[STATED EXERCISE] Change "settings gear" to "cog icon" in the entries below and leave everything else as it is.

[EXTRACTED RECORDS]
────────
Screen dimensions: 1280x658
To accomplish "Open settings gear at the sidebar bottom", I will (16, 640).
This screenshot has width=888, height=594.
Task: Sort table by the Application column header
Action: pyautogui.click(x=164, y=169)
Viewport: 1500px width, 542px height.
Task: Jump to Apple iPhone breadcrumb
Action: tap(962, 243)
────────
[ANSWER]
Screen dimensions: 1280x658
To accomplish "Open cog icon at the sidebar bottom", I will (16, 640).
This screenshot has width=888, height=594.
Task: Sort table by the Application column header
Action: pyautogui.click(x=164, y=169)
Viewport: 1500px width, 542px height.
Task: Jump to Apple iPhone breadcrumb
Action: tap(962, 243)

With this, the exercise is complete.